Known as the “beach doctor,” Allen was a prominent scientist for the U.S. Geological Survey, and an adjunct professor at Rutgers University. His specialty was studying coastlines from Acadia National Park in Maine to Padre Island in Texas.
Appropriately, Allen was carrying some pencil sketches of beach projects in his suit pocket when he set off for work on July 20, 2002.
Shortly after boarding the train, he collapsed. For at least 20 crucial minutes after he was stricken, his heart “jiggled” out of rhythm, said his widow, Marlene. Inexplicably, the conductor refused to stop for emergency responders until the train arrived at Boston’s Back Bay station. There, paramedics treated Allen with a defibrillator, but by then it was too late. He was pronounced dead at a hospital.
Could have been saved
Allen probably would have survived had he received emergency help or a defibrillator treatment at any of the three stations that were passed up, said lawyers for Marlene Allen. Each stop was close to police and fire personnel with the devices, as well as to a hospital.
In 2004, Allen’s family sued the Massachusetts Bay Transportation Authority and Amtrak for wrongful death. The next year, the agency agreed to a $3.9 million settlement.
The MBTA also apologized, saying it had been “placed in the extraordinarily difficult position of having to defend the despicable conduct of the Amtrak train crew.” Amtrak no longer runs the commuter rail line.

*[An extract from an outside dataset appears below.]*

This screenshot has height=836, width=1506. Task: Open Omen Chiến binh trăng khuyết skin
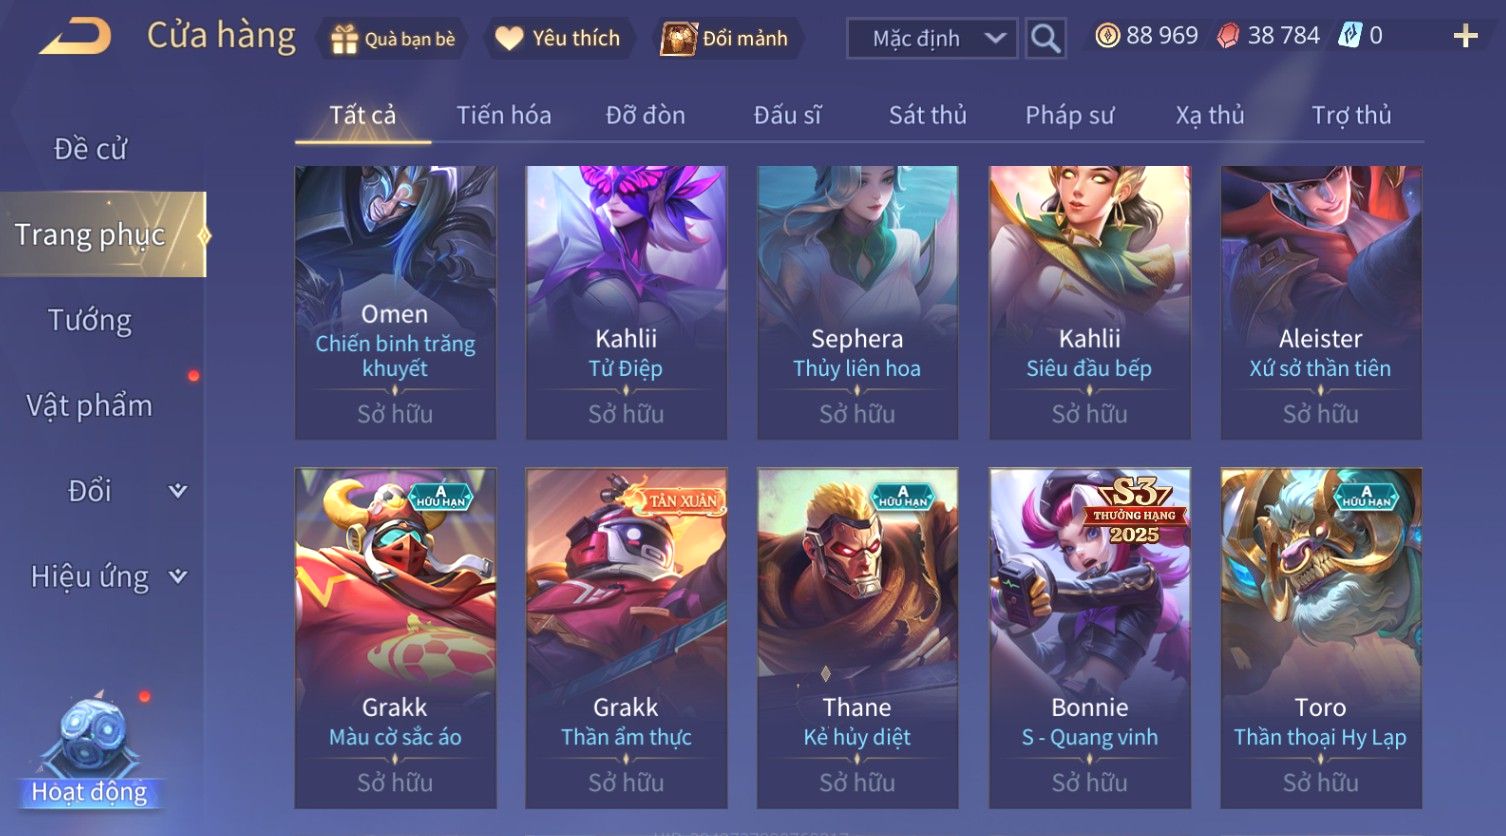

In February, with Marlene Allen in attendance, officials from the Massachusetts Bay Commuter Railroad Co., which took over management of the commuter rail operation, announced defibrillators were being placed on all 84 of its commuter rail trains.

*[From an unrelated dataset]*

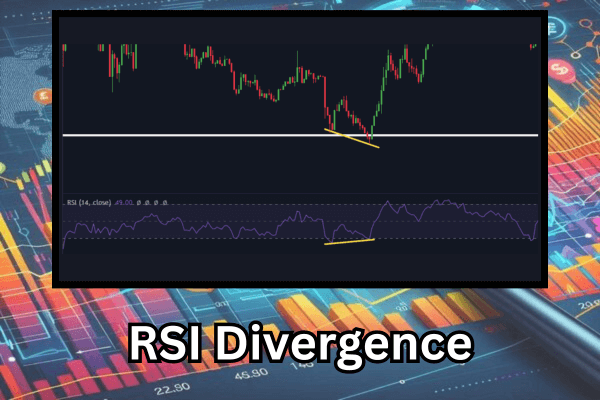This screenshot has width=600, height=400.
Task: Click the RSI Divergence title text
Action: point(300,345)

The transit agency spent about $200,000 for equipment, upkeep and training, said John Hogan, the commuter rail’s director of safety and security.
Two weeks after the commuter line began installing the defibrillators, bystanders used one for the first and, so far, only time, successfully reviving a 53-year-old man who had collapsed in a train station waiting area.
Since her husband’s death, Marlene Allen has become a vocal advocate of equipping trains with defibrillators.
She also works to educate others about the difference between a heart attack and sudden cardiac arrest, which her husband experienced.
“You don’t have time to screw around with sudden cardiac arrest,” Allen said.
A heart attack is caused by a blockage of blood to the muscle, while sudden cardiac arrest is caused by an electrical irregularity of the heart. However, a heart attack can lead to sudden cardiac arrest, experts said.
Michelle Crowe isn’t sure a defibrillator would have saved her father, Michael, who collapsed Oct. 8 aboard a Union Pacific Northwest Line train while riding to work at Mesirow Financial in Chicago. She said her father had a pre-existing heart condition.
Two nurses went to his assistance and performed CPR, according to witnesses and police and fire reports. Paramedics treated Crowe at the Palatine station and took him to Northwest Community Hospital, where he was pronounced dead.
Michelle Crowe, who is trained in using defibrillators, said having a device onboard would have provided valuable diagnostic information to the medical responders.
“We fully support the idea of Metra installing AEDs on trains,” she said.
The Sudden Cardiac Arrest Association, which held its annual meeting in Chicago a few days after Crowe’s death, sent a petition to Metra urging it to place defibrillators on trains.
Marlene Allen believes the day is coming when defibrillators will be as common as smoke detectors.
“They’re easy to use; there’s no liability,” she said. “The only problem is if you don’t try anything. The person’s going to be dead.”